Security and Terrorism

Terrorism is now recognised as one of the greatest scourges of our times and a serious source of instability in regions across Asia and the wider world. Earlier in the 1980s and 1990s, it was easy for the outside world to watch as India went through trials of terrorist fire. Today, no one is immune from terrorism emerging from the same swamps that produced the terror groups targeting India. There is also a growing recognition that while India has suffered grieviously, it has preserved the values of democracy and secularism at home and acted with a great sense of responsibility abroad. Such preconditions for stability are less assured in other countries.

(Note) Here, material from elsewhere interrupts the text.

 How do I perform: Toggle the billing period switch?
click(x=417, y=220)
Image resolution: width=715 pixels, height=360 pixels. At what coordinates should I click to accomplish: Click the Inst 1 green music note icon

In a new emerging world, it is, of course, necessary to find solutions to terrorism, beyond the obvious, to understand the contexts rather than to give one- size-fits-all solutions. But concerted international efforts to counter terrorism and to pressurise those who provide them safe haven, must continue and become the norm in policy making. Institutional mechanisms of states must find ways to deal with subterranean and ideological regional groups, and the asymmetric warfare resorted to by some states. The CCIT at the UN is one place to start.

South Asia

In our search for stability we have tried to help Afghanistan in nation building. We have also engaged with Pakistan to maintain a structure of normalised state relations. There have been some modest successes as seen in the move towards trade normalisation. There is today, more successfully, a greater degree of stability in countries like Bangladesh, Bhutan, Maldives and Sri Lanka. There has also been considerable progress in India’s relationship with Bangladesh in dealing with outstanding problems, including settling the border, security, sharing of river waters and increase in trade linkages. In fact, progress with Pakistan and better relations among and with countries in South Asia could leapfrog the SAARC region into a high economic growth trajectory.

The potential of the dynamic SAARC market is considerable with the Indian economy growing at a steady rate of about eight per cent per annum. With greater assistance to other countries in South Asia from India, I think we could create opportunities for inter-linkages for stability and economic growth. The destiny of South Asia to some extent lies within. SAARC provides a platform to aim for a higher calling even as we try to resolve our differences.

Central, West & East Asia

Afghanistan and the Central Asian region are not new areas for Indian engagement. India and Afghanistan are not just neighbours, joined together by history and civilisational contacts stretching over millennia, but we are also strategic partners. Our close relations based on cultural affinities, the shared values of multi-ethnicity and pluralism and the common quest of our peoples for peace and development have ensured that the relationship between our two peoples remains warm and friendly.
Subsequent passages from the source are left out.